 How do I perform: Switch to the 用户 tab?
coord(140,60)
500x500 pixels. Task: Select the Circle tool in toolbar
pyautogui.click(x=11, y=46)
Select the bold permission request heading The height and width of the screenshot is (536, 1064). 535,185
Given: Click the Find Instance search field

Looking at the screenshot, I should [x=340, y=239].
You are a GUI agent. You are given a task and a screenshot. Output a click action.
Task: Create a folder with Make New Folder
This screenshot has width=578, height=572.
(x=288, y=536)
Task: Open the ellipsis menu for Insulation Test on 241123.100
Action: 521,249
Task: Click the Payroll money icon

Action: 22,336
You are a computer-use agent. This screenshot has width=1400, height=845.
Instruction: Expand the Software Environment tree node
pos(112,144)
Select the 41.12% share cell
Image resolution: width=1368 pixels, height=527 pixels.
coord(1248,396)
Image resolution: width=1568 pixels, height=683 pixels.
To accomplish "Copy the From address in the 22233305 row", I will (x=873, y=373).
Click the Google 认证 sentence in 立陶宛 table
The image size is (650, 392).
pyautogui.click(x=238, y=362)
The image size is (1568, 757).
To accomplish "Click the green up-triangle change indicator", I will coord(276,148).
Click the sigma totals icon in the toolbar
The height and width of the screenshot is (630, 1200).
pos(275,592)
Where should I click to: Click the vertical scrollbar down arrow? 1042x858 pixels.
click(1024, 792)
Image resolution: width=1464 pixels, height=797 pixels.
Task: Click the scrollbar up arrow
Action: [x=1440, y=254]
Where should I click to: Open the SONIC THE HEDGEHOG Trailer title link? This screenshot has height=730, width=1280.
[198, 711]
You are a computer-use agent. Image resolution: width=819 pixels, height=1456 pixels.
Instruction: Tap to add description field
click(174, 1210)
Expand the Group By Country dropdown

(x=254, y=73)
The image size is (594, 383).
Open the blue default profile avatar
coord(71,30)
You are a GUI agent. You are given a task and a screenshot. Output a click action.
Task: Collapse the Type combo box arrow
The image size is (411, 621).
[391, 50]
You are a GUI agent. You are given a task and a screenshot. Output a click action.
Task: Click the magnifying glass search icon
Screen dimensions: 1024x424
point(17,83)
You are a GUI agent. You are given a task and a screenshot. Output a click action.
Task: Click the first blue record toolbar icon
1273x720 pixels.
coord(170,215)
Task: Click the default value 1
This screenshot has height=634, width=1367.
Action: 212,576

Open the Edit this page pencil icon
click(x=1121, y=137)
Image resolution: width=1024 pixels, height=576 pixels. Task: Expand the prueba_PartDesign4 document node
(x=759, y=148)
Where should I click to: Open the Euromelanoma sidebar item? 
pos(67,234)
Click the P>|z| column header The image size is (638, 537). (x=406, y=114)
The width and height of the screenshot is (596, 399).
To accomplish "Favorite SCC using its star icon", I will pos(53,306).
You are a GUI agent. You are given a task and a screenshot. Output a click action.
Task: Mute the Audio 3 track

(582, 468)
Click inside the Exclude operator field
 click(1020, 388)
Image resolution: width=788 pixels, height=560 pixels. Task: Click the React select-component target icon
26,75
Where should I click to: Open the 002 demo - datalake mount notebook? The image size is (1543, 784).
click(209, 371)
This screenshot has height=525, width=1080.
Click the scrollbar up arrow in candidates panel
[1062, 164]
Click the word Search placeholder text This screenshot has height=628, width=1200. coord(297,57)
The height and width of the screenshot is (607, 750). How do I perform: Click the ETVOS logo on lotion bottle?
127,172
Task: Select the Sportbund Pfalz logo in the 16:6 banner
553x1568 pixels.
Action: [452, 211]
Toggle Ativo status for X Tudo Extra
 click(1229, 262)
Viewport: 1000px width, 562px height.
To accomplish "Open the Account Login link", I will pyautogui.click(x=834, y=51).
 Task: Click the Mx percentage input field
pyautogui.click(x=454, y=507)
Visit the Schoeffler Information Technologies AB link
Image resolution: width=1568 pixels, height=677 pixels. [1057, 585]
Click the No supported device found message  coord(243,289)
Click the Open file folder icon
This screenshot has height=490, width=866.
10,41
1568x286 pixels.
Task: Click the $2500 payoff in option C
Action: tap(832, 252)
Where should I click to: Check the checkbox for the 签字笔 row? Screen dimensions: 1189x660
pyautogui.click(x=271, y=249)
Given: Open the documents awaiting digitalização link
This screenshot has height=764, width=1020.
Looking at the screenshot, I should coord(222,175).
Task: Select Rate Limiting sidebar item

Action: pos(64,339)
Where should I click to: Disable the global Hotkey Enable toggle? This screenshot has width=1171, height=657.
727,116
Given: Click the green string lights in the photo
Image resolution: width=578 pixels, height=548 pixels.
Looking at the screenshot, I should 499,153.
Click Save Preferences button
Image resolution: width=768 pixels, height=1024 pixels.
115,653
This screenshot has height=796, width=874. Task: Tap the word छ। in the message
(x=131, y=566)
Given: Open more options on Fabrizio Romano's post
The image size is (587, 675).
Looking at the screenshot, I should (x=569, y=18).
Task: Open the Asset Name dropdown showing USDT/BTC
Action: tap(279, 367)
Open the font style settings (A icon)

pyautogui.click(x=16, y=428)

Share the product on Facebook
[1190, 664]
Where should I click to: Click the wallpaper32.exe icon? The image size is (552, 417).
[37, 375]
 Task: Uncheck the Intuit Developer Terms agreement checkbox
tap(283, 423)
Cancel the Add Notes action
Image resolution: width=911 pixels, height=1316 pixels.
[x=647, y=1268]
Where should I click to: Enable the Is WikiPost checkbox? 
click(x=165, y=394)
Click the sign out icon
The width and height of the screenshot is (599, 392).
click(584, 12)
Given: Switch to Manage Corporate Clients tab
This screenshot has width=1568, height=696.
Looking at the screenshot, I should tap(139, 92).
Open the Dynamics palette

- - -

» Exercise prompt: Extract every line of the entries above that contains the string "pyautogui", and list those lines one per line.

» Complete response:
pyautogui.click(x=11, y=46)
pyautogui.click(x=238, y=362)
To accomplish "Open the Account Login link", I will pyautogui.click(x=834, y=51).
pyautogui.click(x=454, y=507)
pyautogui.click(x=271, y=249)
pyautogui.click(x=16, y=428)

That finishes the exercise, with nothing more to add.